The European Commission is referring Belgium and Finland to the Court of Justice of the European Union for failing to transpose the Energy Performance of Buildings Directive.
Under this directive, Member States must establish and apply minimum energy performance requirements for all buildings, ensure the certification of buildings' energy performance and require the regular inspection of heating and air conditioning systems.
In addition, the directive requires Member States to ensure that by 2021 all new buildings are so-called nearly zero-energy buildings. The directive had to be transposed into national law by 9 July 2012.
"Energy efficiency is vital for keeping our energy costs in check and mitigating climate change," said Günther Oettinger, the EU Energy Commissioner. "Using less energy is paramount for ensuring security of supply in Europe. It is essential that all Member States put in place the legislation necessary to speed up energy efficiency measures. 40% of EU energy consumption is in the buildings' sector and it is here where the most energy can be saved".
The Energy Performance of Buildings Directive (Directive 2010/31/EU) creates the right for consumers and citizens to be informed about the energy performance of the building they intend to buy, to rent or to construct and the right to be properly advised on cost-effective ways to improve the energy performance of the building.

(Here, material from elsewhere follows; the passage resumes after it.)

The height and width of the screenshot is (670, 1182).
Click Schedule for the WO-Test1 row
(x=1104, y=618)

Imposing minimum energy requirements in buildings also aims at providing environmentally friendly market incentives both for the renovation of existing buildings and for the construction of 'nearly zero energy buildings', i.e. buildings which consume very little energy thanks to excellent insulation, their orientation towards the sun, energy-efficient heating and cooling systems, etc.

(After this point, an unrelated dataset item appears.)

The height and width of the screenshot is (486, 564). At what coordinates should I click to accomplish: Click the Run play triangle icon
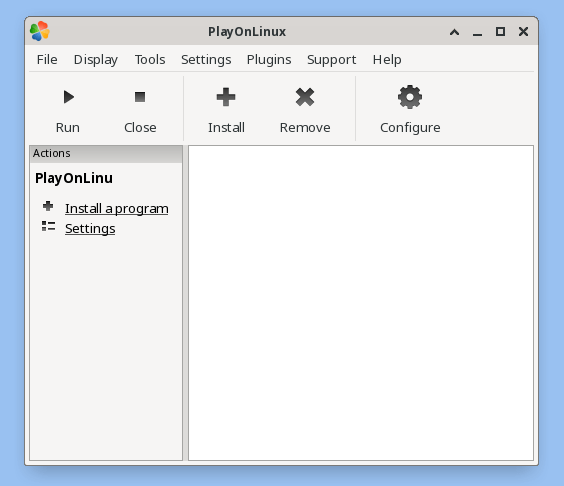point(68,97)
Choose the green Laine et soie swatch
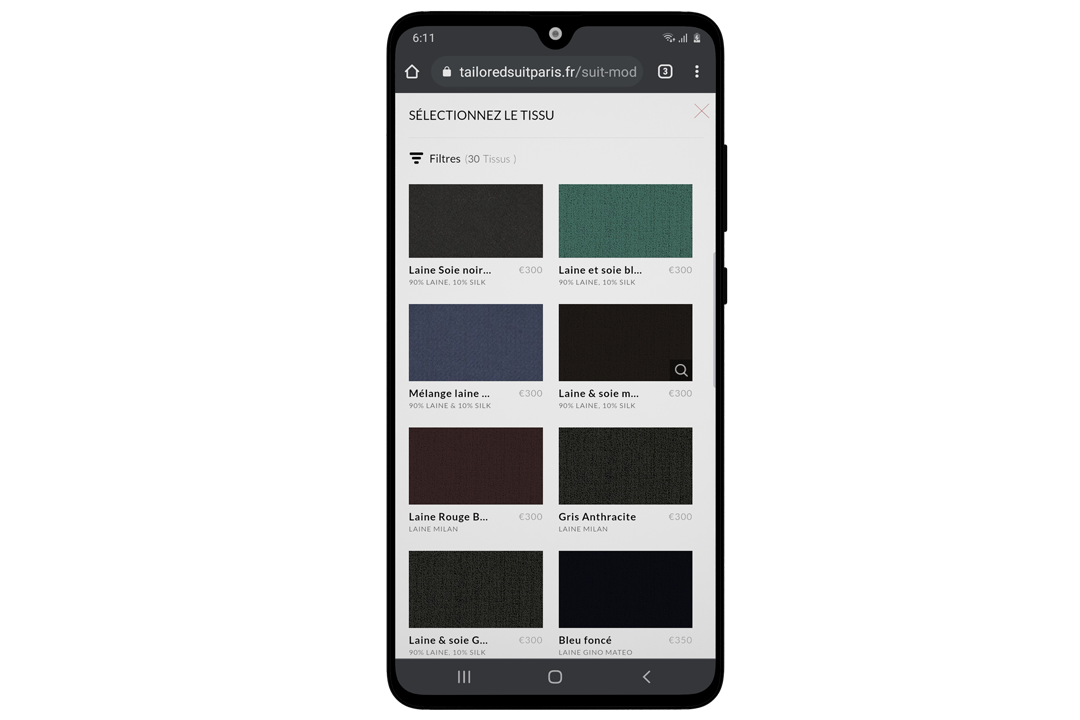The image size is (1080, 720). [x=625, y=221]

The Commission proposes a daily penalty of 19 178,25 € against Finland and 42 178,50 € against Belgium. The level of this penalty is set taking into account the duration and the gravity of the infringement. In case of an affirmative judgment of the Court, the daily penalty is to be paid from the date of the judgment until the transposition is completed. The final amount of the daily penalty will be decided by the Court.
The Commission sent to Belgium and to Finland a letter of formal notice concerning the transposition of the Directive in September 2012. A reasoned opinion followed in June 2013. Today, both Member States lack sufficient transposition measures on regional level, including, amongst others, measures relating to energy certificates and nearly-zero energy buildings.
The Commission is currently examining the situation in other Member States (United Kingdom, Slovenia, Romania, Poland, the Netherlands, Malta, Latvia, Luxembourg, Italy, Greece, Estonia, Czech Republic and Austria) to which reasoned opinions for incomplete transposition have been addressed.
As a result, it said, further referrals to the court could be in the offing over the next several months..
The EU is aiming for a 20 percent cut in Europe's annual primary energy consumption by 2020. Buildings account for about 40 percent of the EU's total final energy consumption and more than one third of its CO2-emissions. By properly transposing and implementing the legislation on energy efficiency in buildings, EU Member States can achieve a significant amount of cost effective energy savings and avoid related greenhouse gas emissions.
Under the Lisbon Treaty, which entered into force on 1 December 2009, if Member States fail to transpose EU legislation into national law within the required deadline, the Commission may ask the Court to impose financial sanctions when referring the case to court.